Plusieurs mails de la hiérarchie policière, sous forme de rappels déontologiques, avaient été envoyés aux équipes en mars et en août 2019, rappelant que les "propos à caractère raciste/injurieux/discriminatoire constituent des manquements graves susceptibles de poursuites judiciaires et administratives" et que les détenus devaient "bénéficier de l'ensemble de leurs droits, en particulier les repas, la boisson, le médecin ainsi qu'une couverture".

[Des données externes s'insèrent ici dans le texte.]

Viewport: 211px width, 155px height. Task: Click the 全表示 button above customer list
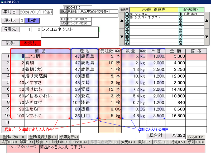click(x=124, y=10)
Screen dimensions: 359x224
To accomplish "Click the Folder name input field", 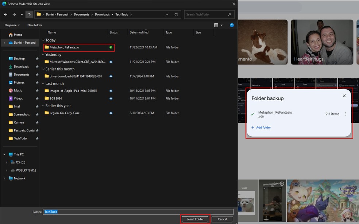I will (x=138, y=212).
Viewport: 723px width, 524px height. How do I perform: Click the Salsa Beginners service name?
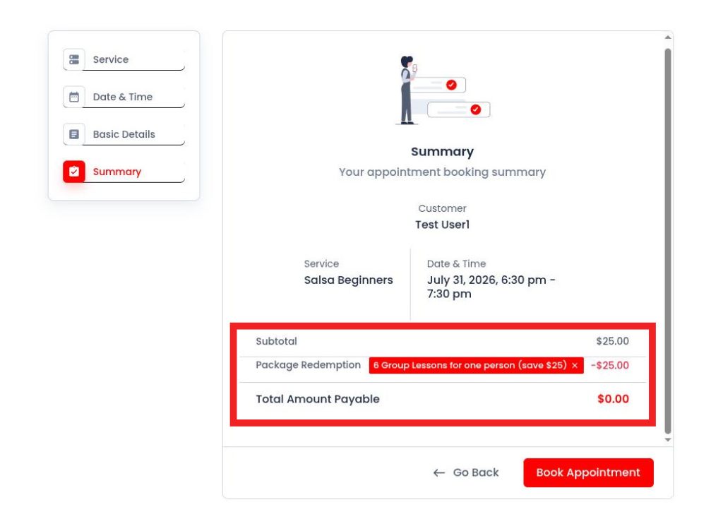click(x=349, y=280)
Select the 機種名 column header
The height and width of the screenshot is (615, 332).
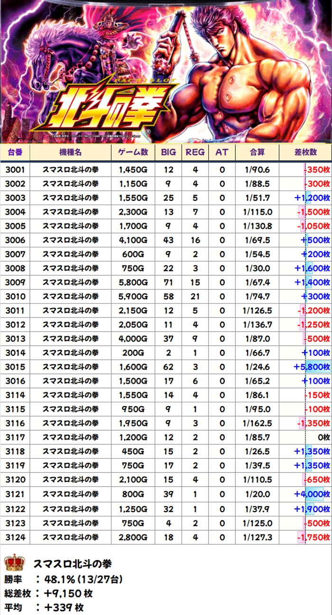tap(71, 152)
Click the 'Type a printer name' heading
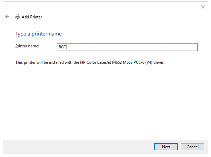The height and width of the screenshot is (157, 211). click(38, 34)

Achevée en février 2020, l'enquête de l'IGPN a conclu à des faits de racisme répétés, et possiblement de maltraitance. Elle n'a pas donné lieu à un signalement au procureur, d'après l'avocat du brigadier-chef Arié Alimi. En revanche, les services de la préfecture de police de Paris indiquent à franceinfo que le préfet a récemment pris des sanctions administratives contre cinq policiers, allant du blâme à l’avertissement, et a décidé de saisir le conseil disciplinaire pour le policier le plus incriminé. Le conseil de discipline doit avoir lieu en septembre prochain.

Si les faits dénoncés sont matérialisés, il est nécessaire que des suites disciplinaires soient déclenchées. La police républicaine ne pourrait accepter de telles déviances en son sein.

Le syndicat Unité SGP-Police

"Ce que l'on attend, c'est qu'enfin les autorités judiciaires se saisissent de ces faits d'une gravité extrême, et fassent le ménage dans ces écuries d'Augias que constitue le dépôt du palais de justice de Paris", a déclaré sur franceinfo l'avocat du brigadier-chef Arié Alimi.

Les suites pour le lanceur d'alerte

Depuis ses accusations envers ses collègues, Amar Benmohamed estime être la cible d'un harcèlement de la part de certains supérieurs hiérarchiques, qui lui refusent notamment des participations à des stages et des déplacements sur le terrain, et de collègues qui le désignent comme une "balance".

Amar Benmohamed a déposé, lundi 27 juillet, une plainte contre X pour harcèlement. Dans sa plainte auprès du procureur de la République de Paris, il se décrit dans un état de détresse psychologique grave et réclame le statut de lanceur d'alerte. Il estime que "sa direction n’a pas fait preuve de la stricte confidentialité que lui impose la loi". De plus, Amar Benmohamed vient d'effectuer un signalement sur l'ensemble de ces faits auprès du Défenseur des droits. "Je ne vous le cache pas que ma carrière est foutue. On me le dit clairement 't'es grillé, t'es carbonisé, t'es mort, ils t'auront tôt ou tard'", a affirmé sur franceinfo Amar Benmohamed.

La justice ouvre une enquête 

Le parquet de Paris a annoncé mardi 28 juillet l'ouverture une enquête pour "violences volontaires par personnes dépositaires de l'autorité publique", "injures publiques en raison de l'origine, l'ethnie, la nation, la race ou la religion" et "injures publiques à raison du sexe ou de l'orientation sexuelle", après le témoignage d'Amar Benmohamed, a appris franceinfo auprès du parquet. Les investigations sont confiées à la branche judiciaire de l'Inspection générale de la police nationale (IGPN). Dans la foulée, la nouvelle Défenseure des droits Claire Hédon a par ailleurs annoncé dans un communiqué l'ouverture d'une enquête par son institution indépendante.